▶ _ASSIGNMENT_
Any images in the records should be skipped; transcribe the rest exactly.

Extracted data entries
BEGIN
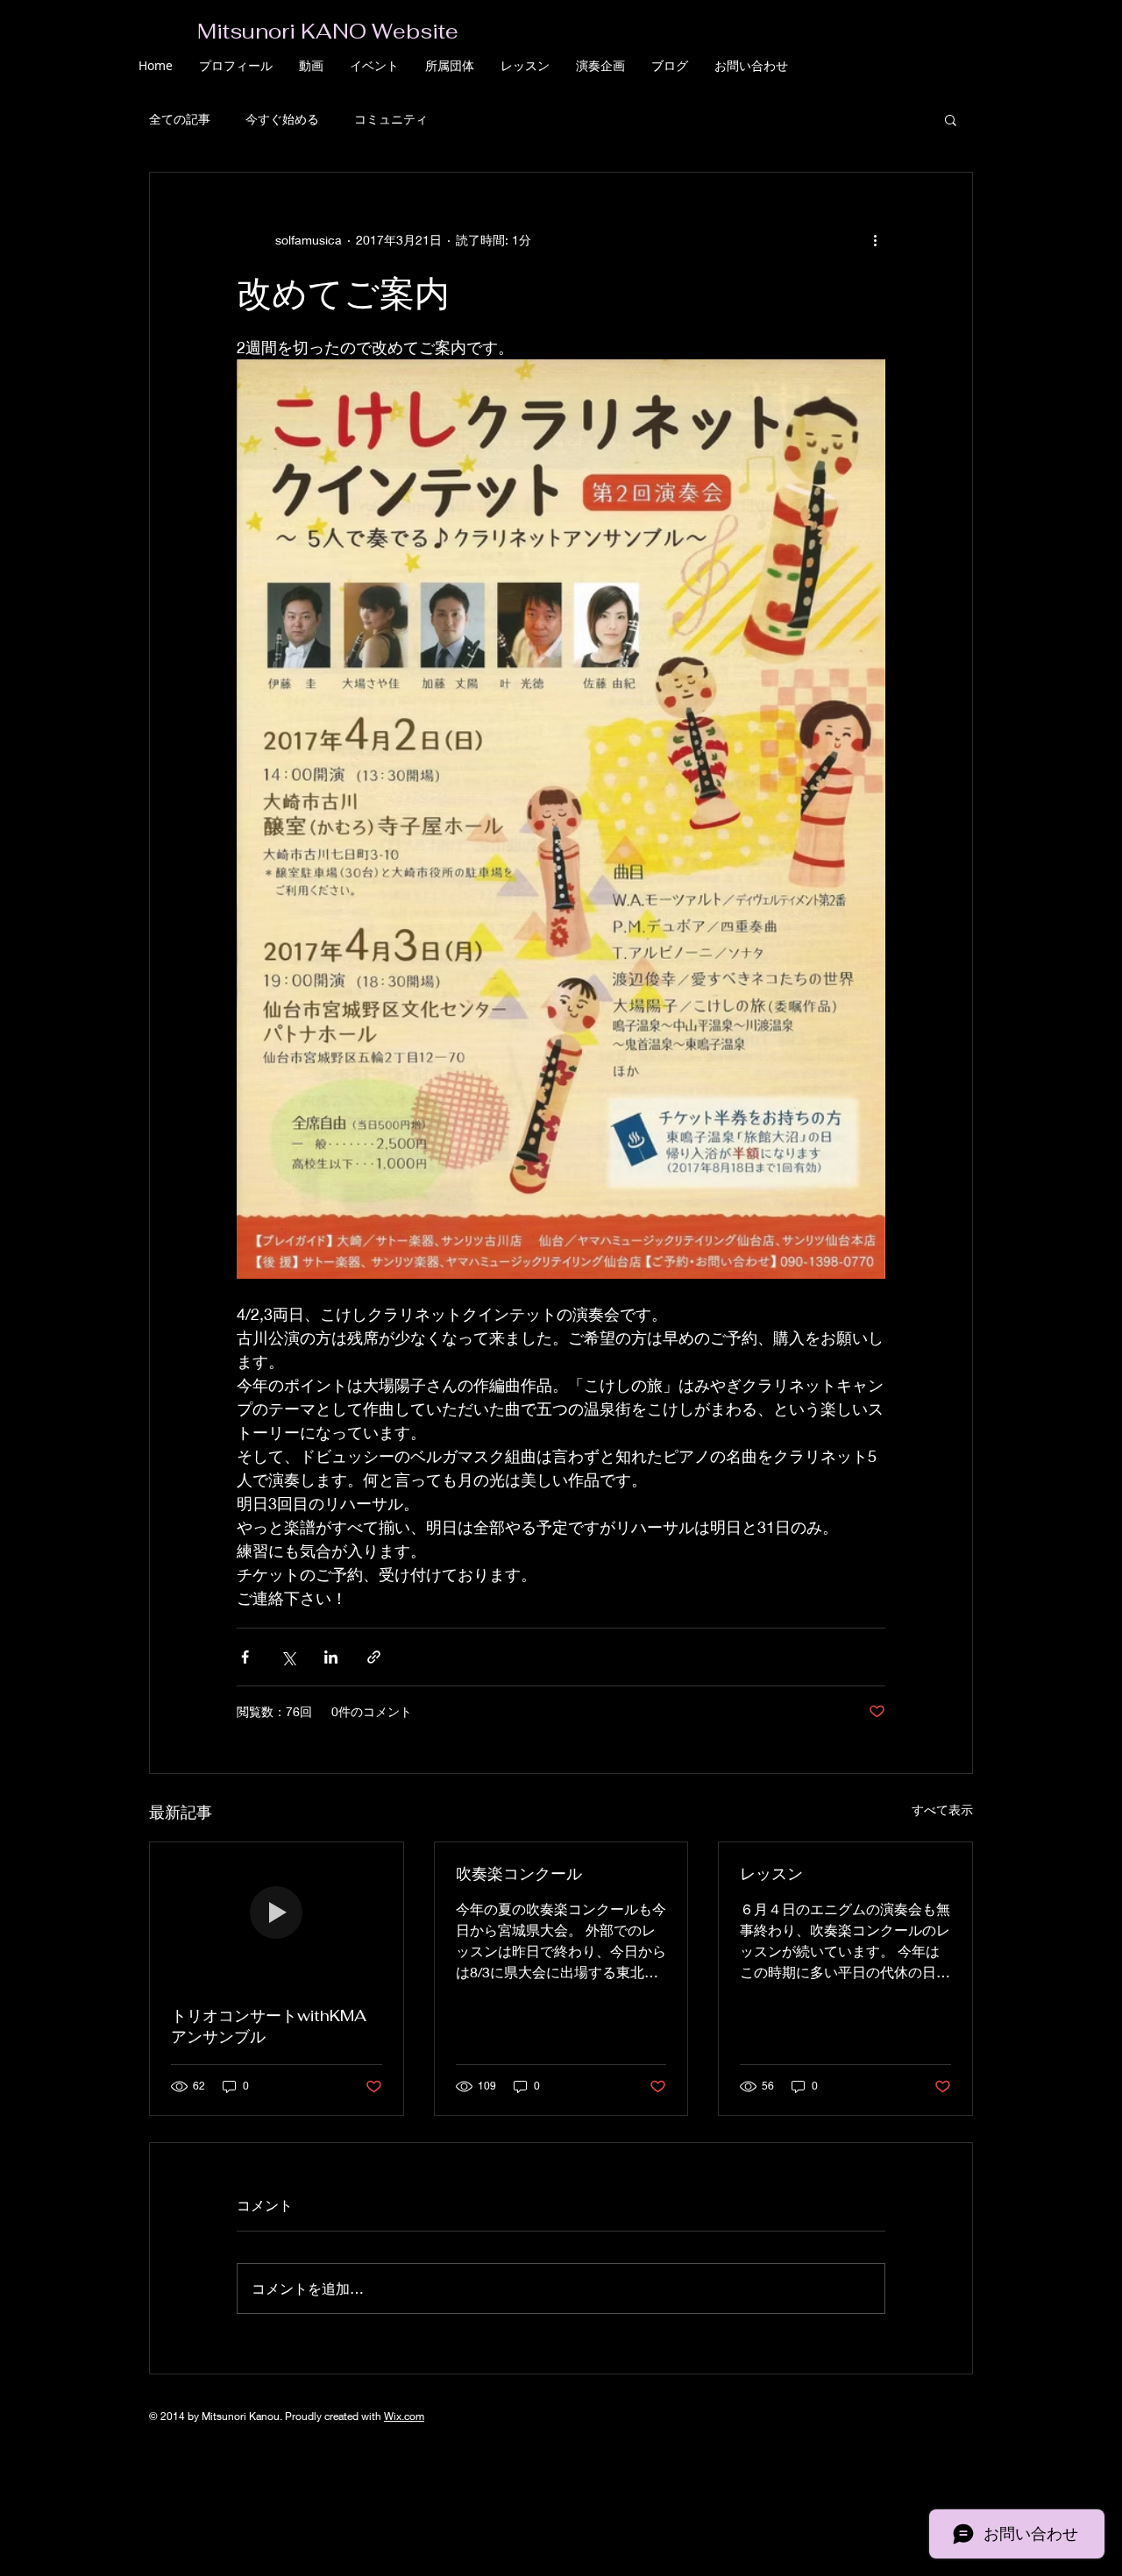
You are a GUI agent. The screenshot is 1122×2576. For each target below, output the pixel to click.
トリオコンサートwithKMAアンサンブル (268, 2026)
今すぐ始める (282, 118)
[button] (950, 119)
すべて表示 (942, 1809)
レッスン (771, 1873)
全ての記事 (179, 118)
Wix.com (404, 2416)
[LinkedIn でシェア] (331, 1657)
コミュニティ (391, 118)
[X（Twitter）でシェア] (288, 1657)
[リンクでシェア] (374, 1657)
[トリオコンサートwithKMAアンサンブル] (276, 1913)
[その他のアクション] (874, 239)
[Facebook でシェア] (245, 1657)
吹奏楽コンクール (519, 1873)
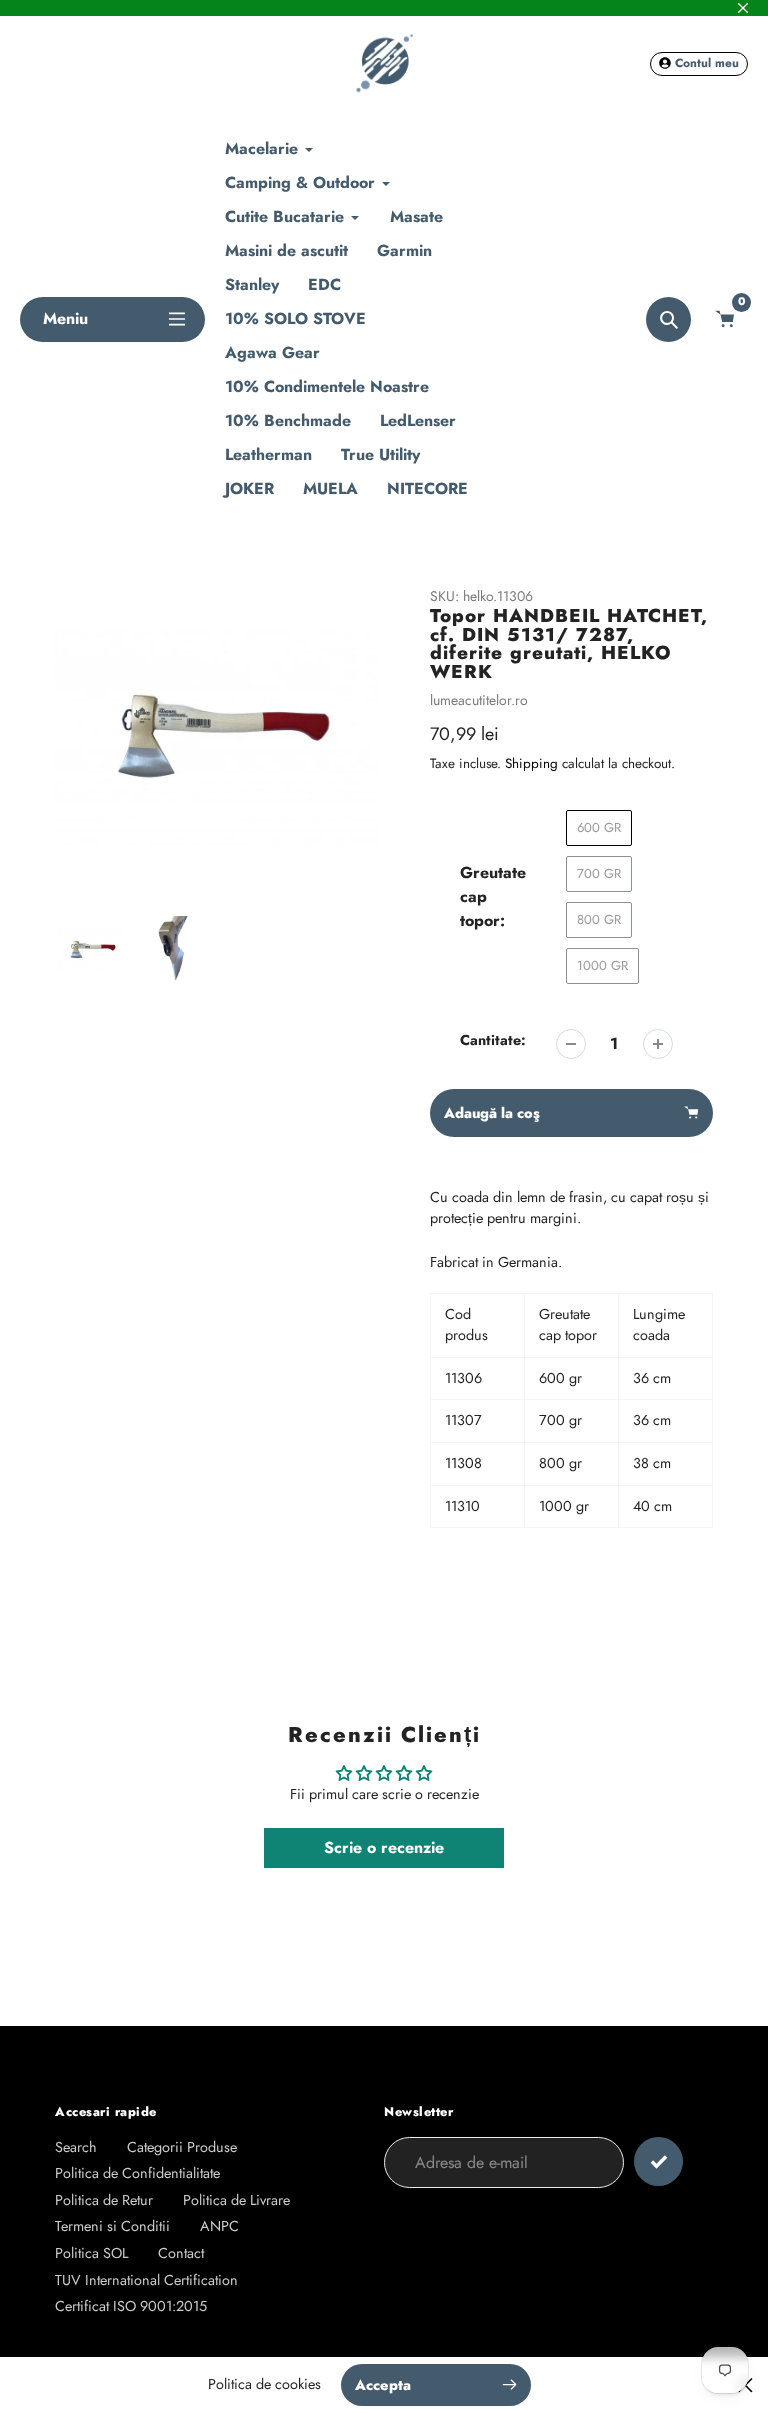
END
▶ _OUTPUT FOR THIS TASK_
You are a GUI agent. The screenshot is 1122×2576. For each target below, output the pixel to click.
トリオコンサートwithKMAアンサンブル (268, 2026)
今すぐ始める (282, 118)
[button] (950, 119)
すべて表示 (942, 1809)
レッスン (771, 1873)
全ての記事 (179, 118)
Wix.com (404, 2416)
[LinkedIn でシェア] (331, 1657)
コミュニティ (391, 118)
[X（Twitter）でシェア] (288, 1657)
[リンクでシェア] (374, 1657)
[トリオコンサートwithKMAアンサンブル] (276, 1913)
[その他のアクション] (874, 239)
[Facebook でシェア] (245, 1657)
吹奏楽コンクール (519, 1873)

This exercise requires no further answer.